Two revolutions have had a particularly irreversible impact on humanity: the Neolithic revolution 12,000 years ago, when Homo sapiens

settled down and started farming and animal husbandry, as well as almost three hundred years ago the industrial revolution with its technical inventions and industrial production methods.

If it is up to actors like the Intergovernmental Panel on Climate Change or the World Biodiversity Council, we are facing a third revolution on a very large scale today.

Because four out of nine planetary limits have already been exceeded.

Rising food prices on the world market as a result of the war in Ukraine show how vulnerable the economic system is, especially in the food sector.

That's why changes are needed, experts agree.

"It's not enough to patch the food system up a bit here and there," explains Christoph Rupprecht, professor of sustainability and global environmental studies at Ehime University in Japan.

For several years now, scientists from various disciplines have been looking for new answers to the question of how food could be produced.

The yields can no longer grow

Most of the time, people are talking about “sustainable” agriculture.

The word looks good in commercials and party programmes.

Perhaps also because the term is somewhat flexible.

There is often only agreement about its origin in forestry.

There, you act sustainably if you don't cut down more wood than can grow back.

While some associate sustainability closely with environmental protection these days, for others it is about doing business sparingly or conserving resources.

The latter is actually also a trend in agriculture today.

It was not always like this.

More fertilizers and pesticides, new breeds increased yields on the field and in the last seventy years brought us a not inconsiderable part of the prosperity that we enjoy today.

But the increases are now reaching their limits.

According to researchers at the Helmholtz Center for Environmental Research in Leipzig, yields for staple foods such as wheat can hardly grow anymore.

At the same time, fertile farmland is already scarce in many places, and climate change and its side effects will exacerbate the problem in many parts of the world in the future.

The experts therefore call for a change in agriculture towards structurally sustainable solutions instead of changes in small steps.

A group of more than thirty scientists from different countries and disciplines, led by Steven McGreevy, Assistant Professor of Urban Sustainability Studies at the University of Twente in the Netherlands, is taking a global approach.

In a perspective article published last week in Nature Sustainability

was published, the team uses around 100 studies to describe where agricultural systems need to develop in order to become truly sustainable.

"A food system designed for endless growth without limits cannot produce the food we need without exceeding the Earth's carrying limits," says McGreevy.

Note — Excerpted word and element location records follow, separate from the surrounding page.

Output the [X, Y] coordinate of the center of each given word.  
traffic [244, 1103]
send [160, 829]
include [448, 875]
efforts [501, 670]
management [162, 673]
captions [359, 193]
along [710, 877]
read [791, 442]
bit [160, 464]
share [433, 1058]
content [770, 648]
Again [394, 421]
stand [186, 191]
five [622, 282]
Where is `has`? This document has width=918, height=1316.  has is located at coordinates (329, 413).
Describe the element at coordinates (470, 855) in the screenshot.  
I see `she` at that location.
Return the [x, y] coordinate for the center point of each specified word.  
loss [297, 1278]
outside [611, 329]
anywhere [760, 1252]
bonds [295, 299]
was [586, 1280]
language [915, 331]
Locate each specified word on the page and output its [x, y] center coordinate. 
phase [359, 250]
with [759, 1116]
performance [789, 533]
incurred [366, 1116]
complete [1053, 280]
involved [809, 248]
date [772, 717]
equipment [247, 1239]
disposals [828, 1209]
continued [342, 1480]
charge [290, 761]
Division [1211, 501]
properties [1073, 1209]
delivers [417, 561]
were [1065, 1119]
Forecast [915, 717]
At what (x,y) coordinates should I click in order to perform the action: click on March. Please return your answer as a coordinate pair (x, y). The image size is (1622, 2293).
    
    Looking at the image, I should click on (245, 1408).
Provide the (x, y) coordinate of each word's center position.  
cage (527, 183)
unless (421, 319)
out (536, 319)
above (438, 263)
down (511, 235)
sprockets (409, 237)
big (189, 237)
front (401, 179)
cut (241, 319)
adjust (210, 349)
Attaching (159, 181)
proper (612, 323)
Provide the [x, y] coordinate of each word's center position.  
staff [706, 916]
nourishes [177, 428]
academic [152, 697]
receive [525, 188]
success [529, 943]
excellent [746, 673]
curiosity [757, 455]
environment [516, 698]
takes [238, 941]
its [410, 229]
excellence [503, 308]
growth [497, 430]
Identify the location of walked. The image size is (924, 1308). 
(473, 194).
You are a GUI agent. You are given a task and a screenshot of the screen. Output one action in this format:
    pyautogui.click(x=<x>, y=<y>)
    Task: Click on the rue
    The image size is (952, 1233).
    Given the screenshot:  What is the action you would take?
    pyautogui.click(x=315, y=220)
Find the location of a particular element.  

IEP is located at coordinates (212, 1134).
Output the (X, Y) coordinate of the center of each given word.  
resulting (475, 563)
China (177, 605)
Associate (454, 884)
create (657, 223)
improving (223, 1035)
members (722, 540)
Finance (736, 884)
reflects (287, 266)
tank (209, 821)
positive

For this, the authors around McGreevy name five principles for a post-growth exchange of substances, i.e. for a new way in which substances and living beings in the food sector and agriculture could interact.

The keywords for this, says Rupprecht, are sufficiency, regeneration, distribution, welfare and common goods.

These would mark the departure from a growth-oriented logic in favor of one of efficiency in the sense of lower resource consumption.

It is about quality rather than quantity with the aim of reconciling social and economic needs, while at the same time creating a balance between extraction and regeneration in existing ecosystems, distributing resources fairly and caring for one another instead of working against one another.